I'm pretty sure RADC were the funding sources for much of the CS research
going on at the Harvard CRCT [Center for Research in Computing Technology] in
those days. My advisor, Tom Cheatham (RIP), was the head of the CRCT and the
PI for many of the funded research programs. (Great man.)

All from memory, the less obvious names:

MIT: LCS, AI, Arch. Machine group, Multics, etc.

Harvard: CRCT with a few machines (PDP-10, -1, etc.)

BBN: contractor that developed the original ARPANET technology

Aberdeen and Belvoir: I believe Army testing grounds

NBS: National Bureau of Standards

MITRE (Corp)

Lincoln (Labs)

LBL (Lawrence Berkeley Labs)

Xerox (MAXC was PARC's home-made PDP-10 clone)

SDC (Software Dev Corp)

We had fun back in the "open days" when most systems had open guest accounts,
telnetting from machine to machine to see how many "miles" we could go before
the whole thing broke down.

(Fun factoid: back in the early days of email, the mail delivery mechanism was
anonymous FTP to append to your recipient's mailbox file.)

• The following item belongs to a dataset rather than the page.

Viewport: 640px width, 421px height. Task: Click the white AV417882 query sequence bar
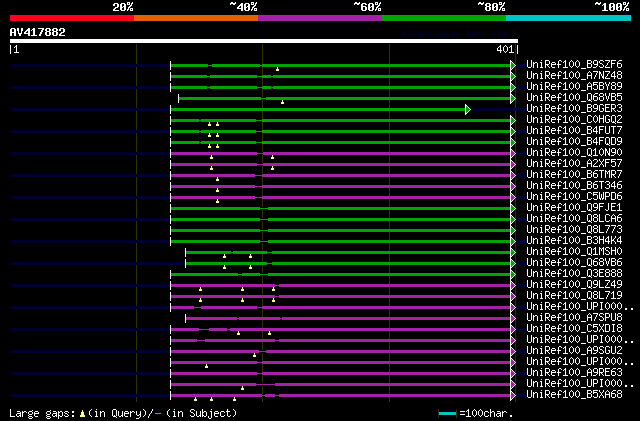click(264, 41)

Eventually (I'm vaguely remembering by 1973-74) there were enough troubles
with vandals that all the open accounts were turned off. (I remember watching
a TTY where Harv-10 was logging all typing from guest users, see what mischief
they were up to.)

"Those were the days, my friend, we thought they'd never end..."

------
atl4s
One of my old networks lecturers used to love trotting out this on a slide,
pretty sure he had the same map in his attic.